STUDY TEXT —
* * *
The proposed Billionaires Income Tax would apply to about 700 people with either $1 billion in assets or $100 million in annual income for three back-to-back years, and raise "hundreds of billions of dollars," according to Senator Ron Wyden.
A top Democrat in the US Senate unveiled Wednesday a plan to tax the very richest Americans in order to fund a massive spending plan backed by President Joe Biden
The proposed Billionaires Income Tax would apply to about 700 people with either $1 billion in assets or $100 million in annual income for three back-to-back years, and raise "hundreds of billions of dollars," according to Senator Ron Wyden, who leads the chamber's finance committee.
The tax is the latest attempt by Biden's Democratic Party to raise revenue to fund his massive social spending proposal, which will likely cost around $2 trillion and could see Washington enact policies like universal pre-kindergarten and childcare subsidies.
It would also aim Washington's taxation powers squarely at the country's billionaires, who have seen their wealth swell amid the suffering of the Covid
-19 pandemic, fueling criticism that they're not contributing enough to the country.
"Working Americans like nurses and firefighters pay taxes with every paycheck, while billionaires defer paying taxes for decades, if not indefinitely," Wyden said.
"The wealthiest few who avoid taxes by indefinitely holding assets are also able to borrow against those assets to fund their lifestyles. This means they opt out of paying taxes and instead pay only low interest rates on loans from Wall Street banks."
If enacted, billionaires' assets such as stocks would be evaluated each year and taxes levied if they increased in value. If they decreased, taxpayers would take it as a write-off for potentially up to three years, according to the proposal.
This would be a change from current US law, where taxes on a stock's value are typically only paid if it is sold.
Another new tax would be levied on sales of nontradable assets like real estate or business interests and account for interest on unpaid taxes during the years the person held it.
To address concerns that the tax could force wealthy people to sell off controling stakes in companies, the proposal allows for an individual to designate up to $1 billion of stock in a single business as a "nontradable asset."
* * *
RAW DATA —
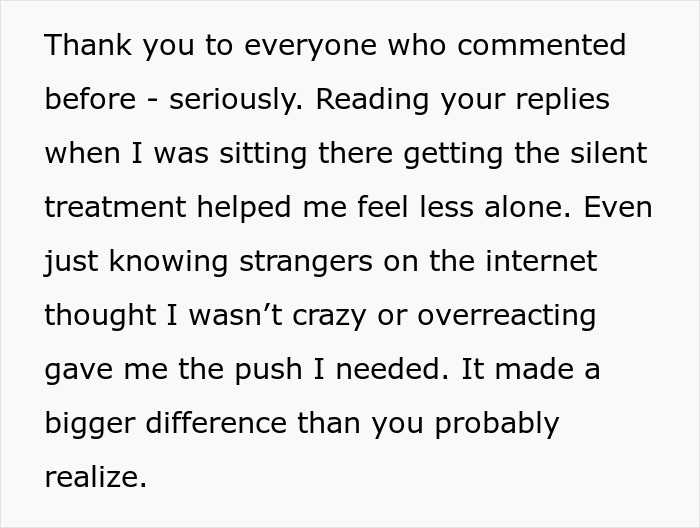
Task: Click the word "seriously" in the second line
Action: pyautogui.click(x=236, y=99)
* * *
TASKS TO CARRY OUT —
1. From the Billionaires Income Tax article, output the passage that begins at the words "A top Democrat" and stops after the words "chamber's finance committee.".
2. Summarize the Billionaires Income Tax article in two sentences.
3. According to the Billionaires Income Tax article, about how much is Biden's social spending proposal likely to cost?

SOLUTIONS PER TASK —
1.
A top Democrat in the US Senate unveiled Wednesday a plan to tax the very richest Americans in order to fund a massive spending plan backed by President Joe Biden
The proposed Billionaires Income Tax would apply to about 700 people with either $1 billion in assets or $100 million in annual income for three back-to-back years, and raise "hundreds of billions of dollars," according to Senator Ron Wyden, who leads the chamber's finance committee.

2. Senator Ron Wyden, who leads the Senate finance committee, proposed a Billionaires Income Tax on about 700 people with either $1 billion in assets or $100 million in annual income for three back-to-back years, to help fund President Joe Biden's social spending plan. Billionaires' assets such as stocks would be valued each year and taxed if they gained value, with losses taken as a write-off, and a separate tax would apply to sales of nontradable assets like real estate or business interests.

3. Around $2 trillion.